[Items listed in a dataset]
++++++++++++++++++++

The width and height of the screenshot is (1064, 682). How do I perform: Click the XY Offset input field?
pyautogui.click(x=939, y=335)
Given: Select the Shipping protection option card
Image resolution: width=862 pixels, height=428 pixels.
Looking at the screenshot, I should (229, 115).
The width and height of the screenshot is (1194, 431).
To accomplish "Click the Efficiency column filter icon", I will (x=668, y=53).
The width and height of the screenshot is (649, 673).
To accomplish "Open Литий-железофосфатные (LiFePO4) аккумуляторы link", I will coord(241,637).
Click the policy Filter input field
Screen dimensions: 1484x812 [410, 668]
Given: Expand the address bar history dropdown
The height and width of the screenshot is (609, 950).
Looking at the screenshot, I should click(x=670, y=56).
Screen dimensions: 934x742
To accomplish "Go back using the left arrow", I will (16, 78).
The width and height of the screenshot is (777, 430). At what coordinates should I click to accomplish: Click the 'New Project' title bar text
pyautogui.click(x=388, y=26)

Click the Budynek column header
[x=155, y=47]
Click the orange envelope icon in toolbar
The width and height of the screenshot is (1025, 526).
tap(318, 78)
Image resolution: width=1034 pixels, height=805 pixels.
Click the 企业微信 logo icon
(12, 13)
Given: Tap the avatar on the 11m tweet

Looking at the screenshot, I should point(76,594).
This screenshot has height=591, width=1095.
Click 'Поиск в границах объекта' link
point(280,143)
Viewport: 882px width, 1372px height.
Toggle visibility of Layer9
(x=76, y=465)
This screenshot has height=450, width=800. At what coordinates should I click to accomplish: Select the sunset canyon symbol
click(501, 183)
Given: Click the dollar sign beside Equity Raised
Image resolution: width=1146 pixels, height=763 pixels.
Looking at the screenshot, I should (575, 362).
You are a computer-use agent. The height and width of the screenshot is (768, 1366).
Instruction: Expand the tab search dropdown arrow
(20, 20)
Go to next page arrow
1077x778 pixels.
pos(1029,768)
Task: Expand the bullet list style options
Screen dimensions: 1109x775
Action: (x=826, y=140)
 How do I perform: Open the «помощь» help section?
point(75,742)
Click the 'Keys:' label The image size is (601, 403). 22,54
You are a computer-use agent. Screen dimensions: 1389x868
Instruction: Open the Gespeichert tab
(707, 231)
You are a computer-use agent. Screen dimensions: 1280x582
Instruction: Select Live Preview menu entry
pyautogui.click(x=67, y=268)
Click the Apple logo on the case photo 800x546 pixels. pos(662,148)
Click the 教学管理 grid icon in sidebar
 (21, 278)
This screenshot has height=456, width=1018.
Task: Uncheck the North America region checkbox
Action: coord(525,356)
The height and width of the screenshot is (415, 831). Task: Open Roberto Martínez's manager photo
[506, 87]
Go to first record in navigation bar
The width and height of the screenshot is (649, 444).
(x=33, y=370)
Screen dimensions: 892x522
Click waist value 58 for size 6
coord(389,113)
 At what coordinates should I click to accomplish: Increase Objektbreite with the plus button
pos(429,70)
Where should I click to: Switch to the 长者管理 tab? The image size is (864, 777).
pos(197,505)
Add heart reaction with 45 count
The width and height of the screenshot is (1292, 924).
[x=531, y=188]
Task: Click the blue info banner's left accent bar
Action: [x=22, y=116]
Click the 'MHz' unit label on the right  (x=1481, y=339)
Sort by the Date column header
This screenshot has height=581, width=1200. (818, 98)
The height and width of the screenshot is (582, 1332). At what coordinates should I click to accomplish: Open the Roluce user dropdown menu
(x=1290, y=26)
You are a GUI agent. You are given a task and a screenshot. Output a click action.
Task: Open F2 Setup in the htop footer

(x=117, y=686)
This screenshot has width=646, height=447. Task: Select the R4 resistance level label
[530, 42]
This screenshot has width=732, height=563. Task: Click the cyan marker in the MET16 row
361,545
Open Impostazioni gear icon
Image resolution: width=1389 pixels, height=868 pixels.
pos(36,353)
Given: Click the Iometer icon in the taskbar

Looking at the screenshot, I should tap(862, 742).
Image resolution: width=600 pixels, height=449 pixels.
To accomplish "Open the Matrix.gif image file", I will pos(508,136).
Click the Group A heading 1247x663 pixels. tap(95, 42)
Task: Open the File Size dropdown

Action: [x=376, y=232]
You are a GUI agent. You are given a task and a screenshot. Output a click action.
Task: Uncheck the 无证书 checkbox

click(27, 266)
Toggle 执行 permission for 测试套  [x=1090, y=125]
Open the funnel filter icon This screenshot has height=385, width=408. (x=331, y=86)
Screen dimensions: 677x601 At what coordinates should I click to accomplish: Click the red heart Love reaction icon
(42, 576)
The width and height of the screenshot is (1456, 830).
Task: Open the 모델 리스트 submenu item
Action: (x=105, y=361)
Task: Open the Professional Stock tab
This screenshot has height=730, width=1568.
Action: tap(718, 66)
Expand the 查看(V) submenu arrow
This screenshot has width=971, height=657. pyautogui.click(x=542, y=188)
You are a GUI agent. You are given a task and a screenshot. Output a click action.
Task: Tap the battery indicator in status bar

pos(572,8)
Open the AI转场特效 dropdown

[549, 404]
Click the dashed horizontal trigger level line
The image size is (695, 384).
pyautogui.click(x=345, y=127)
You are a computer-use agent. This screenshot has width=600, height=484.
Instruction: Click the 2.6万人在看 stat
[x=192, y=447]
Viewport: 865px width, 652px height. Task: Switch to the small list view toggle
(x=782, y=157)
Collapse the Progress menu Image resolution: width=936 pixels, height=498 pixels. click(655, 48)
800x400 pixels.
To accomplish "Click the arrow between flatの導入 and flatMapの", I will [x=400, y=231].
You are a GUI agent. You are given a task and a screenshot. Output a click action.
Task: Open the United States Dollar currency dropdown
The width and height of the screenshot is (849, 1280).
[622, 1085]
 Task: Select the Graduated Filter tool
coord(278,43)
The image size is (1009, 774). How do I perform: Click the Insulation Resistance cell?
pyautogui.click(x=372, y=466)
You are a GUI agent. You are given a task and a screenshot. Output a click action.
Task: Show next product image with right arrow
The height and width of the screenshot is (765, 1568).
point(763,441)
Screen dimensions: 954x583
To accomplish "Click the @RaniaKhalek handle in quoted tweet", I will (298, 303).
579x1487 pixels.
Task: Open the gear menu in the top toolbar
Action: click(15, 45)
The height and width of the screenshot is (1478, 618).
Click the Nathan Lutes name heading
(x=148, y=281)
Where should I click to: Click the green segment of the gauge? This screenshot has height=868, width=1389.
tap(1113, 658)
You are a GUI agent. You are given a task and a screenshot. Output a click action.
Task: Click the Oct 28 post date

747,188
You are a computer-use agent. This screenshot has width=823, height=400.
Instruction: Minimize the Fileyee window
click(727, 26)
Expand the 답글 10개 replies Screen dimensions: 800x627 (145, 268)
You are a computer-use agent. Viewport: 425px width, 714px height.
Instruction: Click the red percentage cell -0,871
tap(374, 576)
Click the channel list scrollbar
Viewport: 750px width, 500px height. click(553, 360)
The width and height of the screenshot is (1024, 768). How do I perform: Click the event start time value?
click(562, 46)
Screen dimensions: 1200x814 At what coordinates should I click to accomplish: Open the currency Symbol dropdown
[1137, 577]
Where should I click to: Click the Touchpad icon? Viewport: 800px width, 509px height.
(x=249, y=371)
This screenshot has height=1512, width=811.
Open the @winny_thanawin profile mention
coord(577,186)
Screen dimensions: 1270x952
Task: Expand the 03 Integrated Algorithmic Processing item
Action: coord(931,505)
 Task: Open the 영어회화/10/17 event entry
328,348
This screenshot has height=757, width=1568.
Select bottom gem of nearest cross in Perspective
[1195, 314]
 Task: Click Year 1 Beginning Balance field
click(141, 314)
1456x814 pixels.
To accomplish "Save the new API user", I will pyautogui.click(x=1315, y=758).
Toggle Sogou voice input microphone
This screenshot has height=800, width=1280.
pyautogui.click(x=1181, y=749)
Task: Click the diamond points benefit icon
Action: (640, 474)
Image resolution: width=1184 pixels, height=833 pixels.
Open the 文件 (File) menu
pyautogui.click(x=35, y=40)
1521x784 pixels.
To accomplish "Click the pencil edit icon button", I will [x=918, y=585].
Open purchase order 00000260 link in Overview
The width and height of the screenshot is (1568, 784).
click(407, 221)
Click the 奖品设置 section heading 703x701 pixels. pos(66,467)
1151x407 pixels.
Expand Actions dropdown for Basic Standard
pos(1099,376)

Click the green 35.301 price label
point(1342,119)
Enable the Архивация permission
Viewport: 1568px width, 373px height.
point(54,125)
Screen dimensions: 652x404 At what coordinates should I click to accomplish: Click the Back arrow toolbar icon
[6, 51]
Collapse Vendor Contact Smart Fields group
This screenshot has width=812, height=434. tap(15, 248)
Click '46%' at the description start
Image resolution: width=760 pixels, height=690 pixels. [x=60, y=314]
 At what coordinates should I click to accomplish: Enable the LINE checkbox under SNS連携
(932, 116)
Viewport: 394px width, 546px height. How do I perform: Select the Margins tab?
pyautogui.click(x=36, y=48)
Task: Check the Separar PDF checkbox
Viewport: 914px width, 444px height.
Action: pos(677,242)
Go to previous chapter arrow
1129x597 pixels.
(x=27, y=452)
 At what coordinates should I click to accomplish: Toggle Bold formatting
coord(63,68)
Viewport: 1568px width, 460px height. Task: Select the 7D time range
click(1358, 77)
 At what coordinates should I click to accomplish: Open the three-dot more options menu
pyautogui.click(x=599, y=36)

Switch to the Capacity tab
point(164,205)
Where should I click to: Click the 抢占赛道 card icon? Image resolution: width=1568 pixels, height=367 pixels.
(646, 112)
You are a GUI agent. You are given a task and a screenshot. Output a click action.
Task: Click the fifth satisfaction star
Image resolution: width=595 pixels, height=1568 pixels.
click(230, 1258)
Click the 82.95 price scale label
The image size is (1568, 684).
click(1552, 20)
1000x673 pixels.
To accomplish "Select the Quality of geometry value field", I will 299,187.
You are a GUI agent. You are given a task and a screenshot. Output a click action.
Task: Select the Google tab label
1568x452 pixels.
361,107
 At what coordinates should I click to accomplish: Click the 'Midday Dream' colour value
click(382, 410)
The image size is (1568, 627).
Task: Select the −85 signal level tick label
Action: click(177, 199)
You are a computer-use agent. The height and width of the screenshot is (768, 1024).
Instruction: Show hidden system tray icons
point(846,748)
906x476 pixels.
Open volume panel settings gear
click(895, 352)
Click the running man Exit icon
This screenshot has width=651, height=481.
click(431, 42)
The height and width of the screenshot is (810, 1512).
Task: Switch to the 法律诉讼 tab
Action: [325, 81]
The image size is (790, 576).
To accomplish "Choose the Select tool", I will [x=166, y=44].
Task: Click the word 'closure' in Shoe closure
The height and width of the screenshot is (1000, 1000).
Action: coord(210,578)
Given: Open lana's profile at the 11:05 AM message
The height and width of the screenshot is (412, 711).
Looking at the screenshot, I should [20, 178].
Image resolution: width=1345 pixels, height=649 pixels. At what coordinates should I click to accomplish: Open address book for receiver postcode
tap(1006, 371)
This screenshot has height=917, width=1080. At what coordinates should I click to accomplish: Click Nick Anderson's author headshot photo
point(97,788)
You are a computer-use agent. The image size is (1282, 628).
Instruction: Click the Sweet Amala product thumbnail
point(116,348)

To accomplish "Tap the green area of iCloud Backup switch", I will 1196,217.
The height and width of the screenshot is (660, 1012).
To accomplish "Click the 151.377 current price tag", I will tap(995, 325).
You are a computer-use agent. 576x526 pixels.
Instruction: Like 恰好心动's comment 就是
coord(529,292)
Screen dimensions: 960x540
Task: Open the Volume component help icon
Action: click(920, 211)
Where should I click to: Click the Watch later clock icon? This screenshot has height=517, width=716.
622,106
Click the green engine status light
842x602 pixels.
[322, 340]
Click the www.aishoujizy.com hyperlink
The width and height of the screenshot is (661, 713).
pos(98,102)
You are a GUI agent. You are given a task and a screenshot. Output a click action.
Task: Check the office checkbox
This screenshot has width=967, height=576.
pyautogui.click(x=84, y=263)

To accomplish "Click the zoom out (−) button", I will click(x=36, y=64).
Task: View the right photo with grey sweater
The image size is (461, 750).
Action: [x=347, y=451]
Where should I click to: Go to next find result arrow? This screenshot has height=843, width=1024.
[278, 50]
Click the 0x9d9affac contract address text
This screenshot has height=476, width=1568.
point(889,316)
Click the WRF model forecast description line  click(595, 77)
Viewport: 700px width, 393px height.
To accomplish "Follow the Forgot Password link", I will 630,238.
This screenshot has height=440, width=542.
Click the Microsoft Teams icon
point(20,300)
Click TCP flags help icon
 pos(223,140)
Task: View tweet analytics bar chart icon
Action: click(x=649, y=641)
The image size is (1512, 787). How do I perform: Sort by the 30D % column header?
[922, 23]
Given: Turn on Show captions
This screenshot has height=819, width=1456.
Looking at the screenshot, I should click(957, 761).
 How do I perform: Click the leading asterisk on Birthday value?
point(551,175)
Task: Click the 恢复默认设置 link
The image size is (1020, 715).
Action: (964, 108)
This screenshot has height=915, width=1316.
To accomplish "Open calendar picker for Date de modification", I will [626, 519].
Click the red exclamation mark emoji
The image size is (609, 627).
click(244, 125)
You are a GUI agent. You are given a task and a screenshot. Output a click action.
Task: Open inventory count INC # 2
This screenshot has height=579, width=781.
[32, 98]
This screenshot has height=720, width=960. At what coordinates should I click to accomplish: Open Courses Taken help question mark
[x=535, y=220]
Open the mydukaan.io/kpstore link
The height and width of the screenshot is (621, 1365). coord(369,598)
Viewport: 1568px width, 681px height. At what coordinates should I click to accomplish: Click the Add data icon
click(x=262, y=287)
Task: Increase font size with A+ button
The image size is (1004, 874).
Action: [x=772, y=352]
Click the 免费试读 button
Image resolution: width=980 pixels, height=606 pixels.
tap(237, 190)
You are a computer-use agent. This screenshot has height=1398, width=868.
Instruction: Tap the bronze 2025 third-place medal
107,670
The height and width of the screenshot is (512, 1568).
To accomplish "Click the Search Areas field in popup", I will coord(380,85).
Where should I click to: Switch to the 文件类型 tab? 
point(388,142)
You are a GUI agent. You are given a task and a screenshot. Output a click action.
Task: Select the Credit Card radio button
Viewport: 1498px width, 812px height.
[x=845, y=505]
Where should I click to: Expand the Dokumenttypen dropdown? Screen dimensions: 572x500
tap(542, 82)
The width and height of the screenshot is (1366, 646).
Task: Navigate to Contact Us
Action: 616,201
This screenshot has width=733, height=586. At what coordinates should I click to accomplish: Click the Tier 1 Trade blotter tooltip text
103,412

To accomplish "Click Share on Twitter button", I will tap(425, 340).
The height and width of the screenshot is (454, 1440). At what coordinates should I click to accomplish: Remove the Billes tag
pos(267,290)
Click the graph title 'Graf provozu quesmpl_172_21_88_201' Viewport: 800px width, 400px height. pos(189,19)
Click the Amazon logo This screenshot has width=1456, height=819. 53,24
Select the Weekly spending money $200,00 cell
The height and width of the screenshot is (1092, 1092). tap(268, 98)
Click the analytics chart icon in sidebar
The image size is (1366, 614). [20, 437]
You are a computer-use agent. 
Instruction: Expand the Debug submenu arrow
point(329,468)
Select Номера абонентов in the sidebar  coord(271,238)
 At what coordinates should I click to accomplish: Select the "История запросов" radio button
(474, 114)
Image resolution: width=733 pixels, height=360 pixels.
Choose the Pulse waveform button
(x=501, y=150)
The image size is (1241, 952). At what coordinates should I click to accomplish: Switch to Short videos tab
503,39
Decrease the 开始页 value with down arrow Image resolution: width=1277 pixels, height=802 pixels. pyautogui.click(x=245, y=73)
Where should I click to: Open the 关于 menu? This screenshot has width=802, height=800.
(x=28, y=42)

++++++++++++++++++++

Work instructions: Beginning at the line above that contains "Viewport: 1568px width, 681px", return each line exactly through the line that contains "has height=1398, width=868.", and no others.

Your solution:
Viewport: 1568px width, 681px height. At what coordinates should I click to accomplish: Click the Add data icon
click(x=262, y=287)
Task: Increase font size with A+ button
The image size is (1004, 874).
Action: [x=772, y=352]
Click the 免费试读 button
Image resolution: width=980 pixels, height=606 pixels.
tap(237, 190)
You are a computer-use agent. This screenshot has height=1398, width=868.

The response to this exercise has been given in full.